Ebert, who became the Sun-Times film critic 46 years ago today, was hospitalized last December with a fractured hip that doctors discovered was a recurrence of cancer he's been fighting for more than a decade. Ebert has been receiving radiation treatment for it, which, as he wrote, “has made it impossible for me to attend as many movies as I used to.”

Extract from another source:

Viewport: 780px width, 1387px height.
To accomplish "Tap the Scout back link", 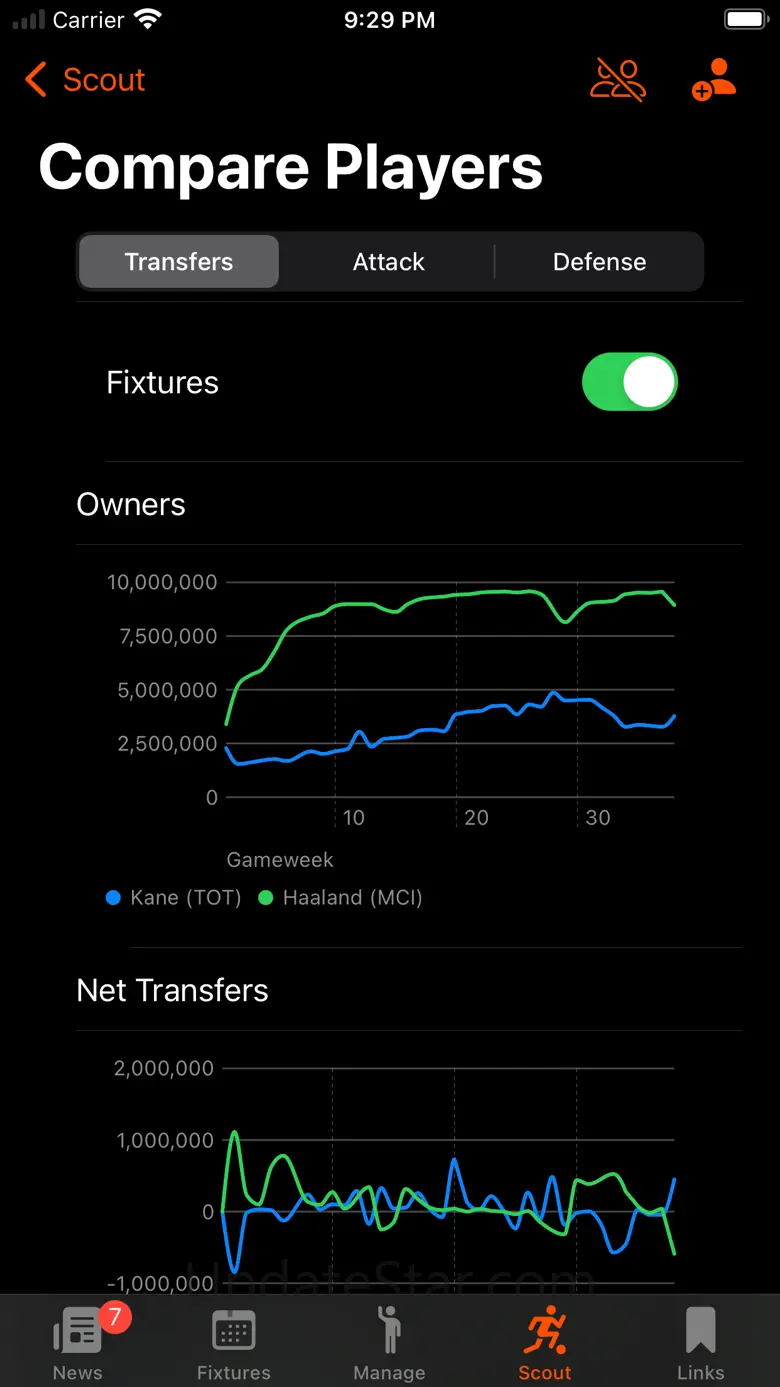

Ebert has always been a prolific writer but 2012 may have been his busiest year behind a keyboard. Ebert wrote 306 movie reviews, 1-2 blog posts a week and other articles for the Sun-Times, his blog and other publications, and has been a prolific presence on social media. Ebert’s already strong writing has been honed to a razor sharpness in the years after he lost his voice to thyroid cancer and has become his primary form of communication. Which is why he’s calling reducing his writing “a leave of presence:” Ebert still has a workload that would break the backs of men half his age. Some of his plans show that, at age 70, he still has a firm grasp of the current media landscape
Ebert wrote that his website will re-launch April 9 with a highly searchable database of his over 40,000 movie reviews and greater interactive capability. Ebert, his wife Chaz and partner Josh Golden are taking ownership of his website and other online ventures of the Ebert brand under the banner Ebert Digital.

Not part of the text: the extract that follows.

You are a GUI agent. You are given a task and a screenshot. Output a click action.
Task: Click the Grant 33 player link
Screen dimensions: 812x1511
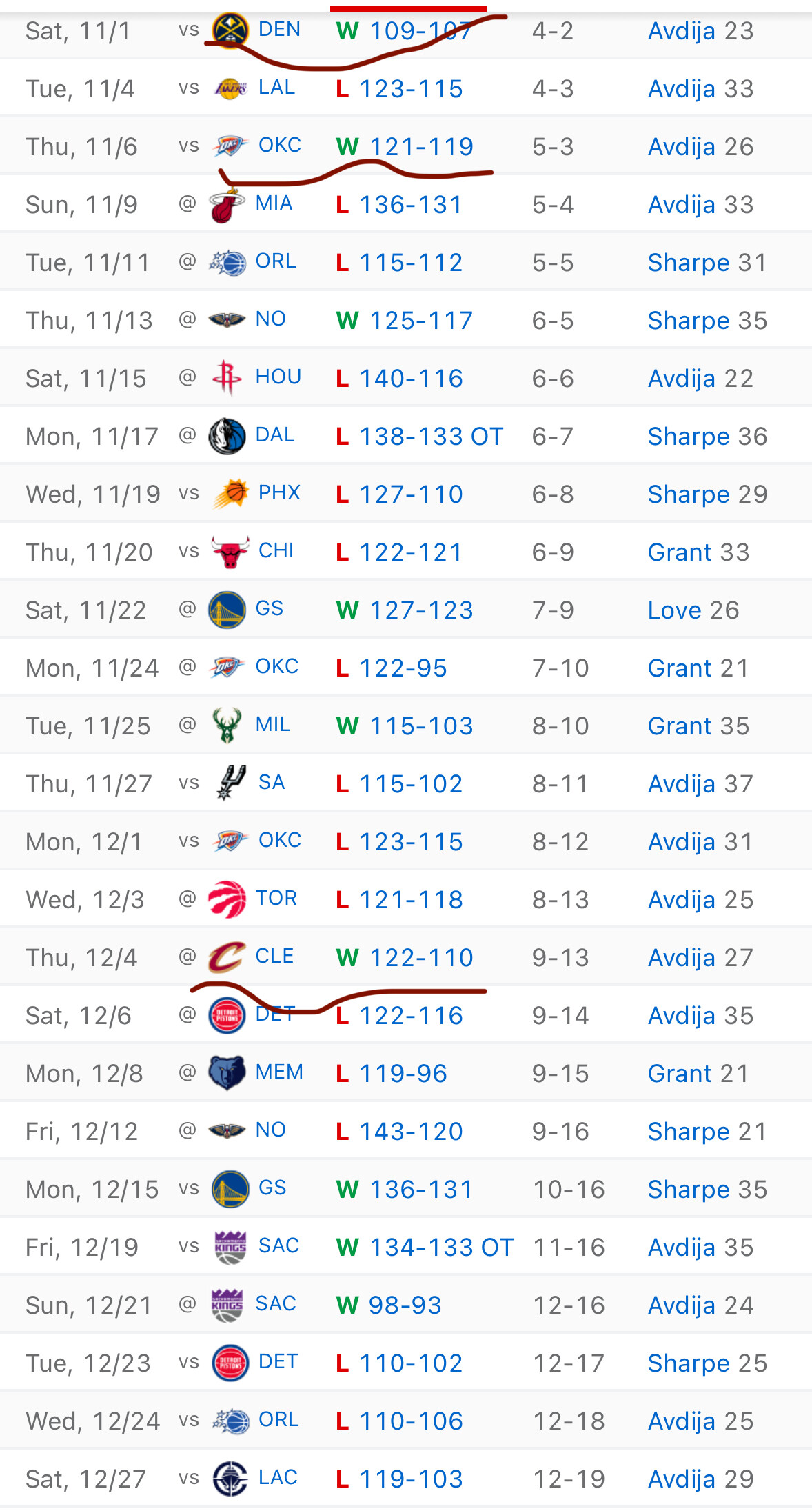click(698, 552)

Film reviews at the Sun-Times will be split between Ebert, columnist/film critic Richard Roeper and others, while hand-picked film critics including some of his “Far Flung Correspondents” from around the world will write for his website, allowing Ebert the opportunity to cover “only the movies I want to review.” He plans to work closely with filmmakers Martin Scorsese, Steve James and Steve Zaillian on the film adaptation of his 2011 memoir Life Itself, will launch a Kickstarter campaign to fund the return of his movie review show At the Movies in upcoming weeks and hinted he has a film version of a video game or mobile app in the works.
Finally, Ebert said he plans to devote some of his writing to dealing with illness.
”It really stinks that the cancer has returned and that I have spent too many days in the hospital. So on bad days I may write about the vulnerability that accompanies illness. On good days, I may wax ecstatic about a movie so good it transports me beyond illness.”